Another "hot issue" in attorney fee agreements is the enforceability of an arbitration clause against a client. A textbook example of how Colorado courts will approach these disagreements was recently offered in Flemmer v. Holme, Roberts & Owen, L.L.C., et. al., No. 96 CV 1101, slip op., (Colo. Dist. Ct., 20th Judicial District, Dec. 23, 1996). In that case, client and attorneys became embroiled in a fee dispute, the byproduct of a costly divorce proceeding. Unable to agree upon alternative dispute resolution, client sued attorneys for alleged malpractice. Attorneys served a demand for arbitration under their fee agreement, which provided:
If these is any dispute between [attorneys] and [client] about [attorneys'] legal fees and costs, such dispute shall be resolved by arbitration in Denver, Colorado, . . . , and arbitration shall be the exclusive remedy for any such dispute.
Attorneys moved to dismiss the malpractice litigation based on the arbitration clause, claiming it was a subterfuge to force acceptance of a lesser fee. Client cross-moved to void the fee agreement, based upon an alleged conflict of interest.
Finding that it had jurisdiction to determine the effectiveness and scope of the fee agreement and arbitration clause, the court observed:
Attorneys have an obligation to be fair and frank in specifying the terms of the attorney-client relationship. . . . When regulating the conduct of attorneys and interpreting fee agreement contracts, courts have been consistent in construing any ambiguity against the attorney who drew the agreement and liberally in favor of the client. Elliot v. Joyce, 889 P.2d 43 (Colo. 1994). The ABA Model Rules of Professional Conduct cautions [sic] lawyers against writing misleading arbitration clauses into fee agreements aimed at binding a client to arbitration for any claim arising from the attorney-client relationship -- not merely fee disputes -- unless the client knowingly consents to the broad scope in writing. ABA Model Rules of Professional Conduct, Comment to Rule 1.5. (Some citations omitted.)

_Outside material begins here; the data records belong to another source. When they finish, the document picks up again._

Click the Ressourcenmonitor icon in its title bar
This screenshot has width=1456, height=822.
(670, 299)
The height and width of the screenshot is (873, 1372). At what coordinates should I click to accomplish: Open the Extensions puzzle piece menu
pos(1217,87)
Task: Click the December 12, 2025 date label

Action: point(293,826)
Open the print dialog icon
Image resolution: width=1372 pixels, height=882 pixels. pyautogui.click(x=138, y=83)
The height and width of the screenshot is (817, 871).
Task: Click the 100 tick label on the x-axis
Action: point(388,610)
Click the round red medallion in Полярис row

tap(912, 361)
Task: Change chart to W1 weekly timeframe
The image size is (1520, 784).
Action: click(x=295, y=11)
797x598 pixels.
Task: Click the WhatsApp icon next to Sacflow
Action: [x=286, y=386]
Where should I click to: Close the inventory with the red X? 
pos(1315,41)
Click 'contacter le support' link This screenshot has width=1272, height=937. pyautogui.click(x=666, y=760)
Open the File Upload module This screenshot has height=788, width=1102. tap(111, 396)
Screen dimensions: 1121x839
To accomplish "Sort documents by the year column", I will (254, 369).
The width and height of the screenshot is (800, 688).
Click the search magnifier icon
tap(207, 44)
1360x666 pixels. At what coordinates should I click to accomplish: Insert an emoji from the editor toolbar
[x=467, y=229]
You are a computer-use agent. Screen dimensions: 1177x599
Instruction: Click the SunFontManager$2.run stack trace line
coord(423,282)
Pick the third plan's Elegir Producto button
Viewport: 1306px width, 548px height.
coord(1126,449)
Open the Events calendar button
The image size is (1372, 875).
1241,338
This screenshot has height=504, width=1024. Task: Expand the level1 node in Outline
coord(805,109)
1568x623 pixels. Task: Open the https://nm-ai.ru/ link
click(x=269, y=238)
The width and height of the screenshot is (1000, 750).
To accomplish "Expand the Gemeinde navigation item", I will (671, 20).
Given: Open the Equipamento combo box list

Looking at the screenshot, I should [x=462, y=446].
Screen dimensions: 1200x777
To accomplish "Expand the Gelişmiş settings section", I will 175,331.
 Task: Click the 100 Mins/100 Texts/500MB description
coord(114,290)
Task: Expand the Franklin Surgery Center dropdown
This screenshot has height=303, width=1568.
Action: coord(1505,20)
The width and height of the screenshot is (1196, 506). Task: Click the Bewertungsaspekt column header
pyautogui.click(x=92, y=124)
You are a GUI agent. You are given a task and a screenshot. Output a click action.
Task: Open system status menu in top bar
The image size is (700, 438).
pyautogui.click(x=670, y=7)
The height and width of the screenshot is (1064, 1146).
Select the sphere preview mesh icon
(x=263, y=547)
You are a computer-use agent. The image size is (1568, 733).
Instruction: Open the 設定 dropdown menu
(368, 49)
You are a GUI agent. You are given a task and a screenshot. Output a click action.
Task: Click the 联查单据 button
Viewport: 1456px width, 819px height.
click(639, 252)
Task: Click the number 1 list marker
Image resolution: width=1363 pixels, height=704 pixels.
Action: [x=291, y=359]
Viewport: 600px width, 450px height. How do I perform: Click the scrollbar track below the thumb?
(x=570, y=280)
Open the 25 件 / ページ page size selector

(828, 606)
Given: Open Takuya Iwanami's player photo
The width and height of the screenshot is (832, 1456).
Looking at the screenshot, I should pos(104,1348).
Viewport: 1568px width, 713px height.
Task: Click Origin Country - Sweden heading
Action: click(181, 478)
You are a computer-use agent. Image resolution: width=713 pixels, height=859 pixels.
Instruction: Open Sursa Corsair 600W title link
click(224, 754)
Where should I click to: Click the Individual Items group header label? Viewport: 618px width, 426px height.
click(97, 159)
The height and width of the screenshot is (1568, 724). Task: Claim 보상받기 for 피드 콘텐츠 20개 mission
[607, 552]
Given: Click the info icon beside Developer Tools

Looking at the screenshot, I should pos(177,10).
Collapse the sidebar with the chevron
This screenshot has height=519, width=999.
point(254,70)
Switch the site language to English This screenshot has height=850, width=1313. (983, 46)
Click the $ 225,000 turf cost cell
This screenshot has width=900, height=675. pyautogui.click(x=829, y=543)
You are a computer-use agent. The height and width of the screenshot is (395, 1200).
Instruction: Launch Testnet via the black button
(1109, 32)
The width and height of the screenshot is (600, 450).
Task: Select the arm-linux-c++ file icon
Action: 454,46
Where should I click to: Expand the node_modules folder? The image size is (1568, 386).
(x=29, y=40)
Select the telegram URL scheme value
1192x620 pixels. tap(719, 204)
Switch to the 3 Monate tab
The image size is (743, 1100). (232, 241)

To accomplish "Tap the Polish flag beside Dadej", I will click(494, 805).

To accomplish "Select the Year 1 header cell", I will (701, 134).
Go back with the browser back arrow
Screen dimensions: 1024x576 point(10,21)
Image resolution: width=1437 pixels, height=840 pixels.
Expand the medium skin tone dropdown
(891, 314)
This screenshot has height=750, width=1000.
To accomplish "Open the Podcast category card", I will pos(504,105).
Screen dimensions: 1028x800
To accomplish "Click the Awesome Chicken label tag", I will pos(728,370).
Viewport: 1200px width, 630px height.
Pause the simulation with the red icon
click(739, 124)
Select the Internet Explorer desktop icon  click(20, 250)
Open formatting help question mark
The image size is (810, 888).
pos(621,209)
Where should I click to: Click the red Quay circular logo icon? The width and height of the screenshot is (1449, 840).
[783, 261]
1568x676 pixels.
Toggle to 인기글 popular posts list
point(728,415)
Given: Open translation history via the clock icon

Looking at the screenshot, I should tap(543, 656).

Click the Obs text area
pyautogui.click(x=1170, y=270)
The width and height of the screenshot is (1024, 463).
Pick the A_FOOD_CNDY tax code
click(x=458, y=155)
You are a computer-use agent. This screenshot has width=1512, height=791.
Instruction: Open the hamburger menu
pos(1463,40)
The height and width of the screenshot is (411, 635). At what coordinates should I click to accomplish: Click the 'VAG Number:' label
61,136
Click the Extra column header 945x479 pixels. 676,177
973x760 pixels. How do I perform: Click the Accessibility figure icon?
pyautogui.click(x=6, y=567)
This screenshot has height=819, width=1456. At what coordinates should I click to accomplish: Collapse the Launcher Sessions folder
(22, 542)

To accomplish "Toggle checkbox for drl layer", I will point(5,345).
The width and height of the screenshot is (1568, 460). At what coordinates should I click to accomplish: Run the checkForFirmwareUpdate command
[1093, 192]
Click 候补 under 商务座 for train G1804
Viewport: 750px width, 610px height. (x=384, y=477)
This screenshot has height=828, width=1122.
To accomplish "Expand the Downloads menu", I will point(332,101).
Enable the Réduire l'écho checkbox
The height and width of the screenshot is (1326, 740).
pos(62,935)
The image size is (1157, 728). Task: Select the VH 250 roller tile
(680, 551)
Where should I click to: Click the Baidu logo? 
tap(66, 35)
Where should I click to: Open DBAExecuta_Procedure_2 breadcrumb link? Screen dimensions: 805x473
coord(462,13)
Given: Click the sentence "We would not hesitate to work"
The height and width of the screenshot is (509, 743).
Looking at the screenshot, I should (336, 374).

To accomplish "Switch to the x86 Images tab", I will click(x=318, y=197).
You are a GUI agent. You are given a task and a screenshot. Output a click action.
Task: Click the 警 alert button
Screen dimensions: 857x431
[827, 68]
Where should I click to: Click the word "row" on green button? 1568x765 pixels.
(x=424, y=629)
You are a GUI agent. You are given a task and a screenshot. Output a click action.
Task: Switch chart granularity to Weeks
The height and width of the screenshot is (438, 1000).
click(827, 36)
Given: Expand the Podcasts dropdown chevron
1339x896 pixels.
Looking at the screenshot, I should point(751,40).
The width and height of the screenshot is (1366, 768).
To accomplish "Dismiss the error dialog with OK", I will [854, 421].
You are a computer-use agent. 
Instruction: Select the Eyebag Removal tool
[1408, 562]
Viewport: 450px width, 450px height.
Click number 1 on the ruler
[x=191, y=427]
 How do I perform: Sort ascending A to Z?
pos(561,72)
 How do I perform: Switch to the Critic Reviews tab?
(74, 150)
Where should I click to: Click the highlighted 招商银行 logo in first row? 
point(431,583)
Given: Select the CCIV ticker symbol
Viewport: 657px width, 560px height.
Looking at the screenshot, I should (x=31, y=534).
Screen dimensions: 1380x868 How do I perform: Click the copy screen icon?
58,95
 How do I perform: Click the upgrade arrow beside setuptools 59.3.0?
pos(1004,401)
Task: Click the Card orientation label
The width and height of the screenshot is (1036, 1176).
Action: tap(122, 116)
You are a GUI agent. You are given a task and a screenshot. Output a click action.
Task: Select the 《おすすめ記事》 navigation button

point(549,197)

Slip op. at 6. Accordingly, finding that the arbitration clause should be construed as being limited to fee disputes, and finding that the issues between the malpractice claim and the fee dispute were intertwined, the court denied attorneys' motion to dismiss the malpractice claim, and granted client's motion to stay the fee arbitration. Id. at 7. Compare McGuire, Cornwell & Blakey v. Grider, 765 F. Supp. 1048 (D. Colo. 1991) (reaching opposite result, where scope of arbitration clause was more expansive, and client was found to be a sophisticated businessman).
It has been observed that the negotiation and drafting of retainer agreement creates an immediate conflict of interest between attorney and potential client, but that, in their wisdom, courts have not required a client to be separately represented to render the retainer agreement enforceable, which would lead to an absurd and endless succession of reviewing counsel. Nor, as a mater of ethics, should separate representation of the client be required to make valid a clearly drafted arbitration agreement, even one submitting all claims to arbitration. It is, however, probably wise for attorneys to routinely advise their clients, in writing, of the opportunity for and value of independent review of retainer agreements by disinterested counsel, prior to executing them. Cf. Colo. Bar Ass'n Ethics Committee Opinion 85, Release and Settlement of Legal Malpractice Claims (May 19, 1990) (attorney should advise client, preferably in writing, to secure independent counsel to review settlement or release of potential malpractice claims).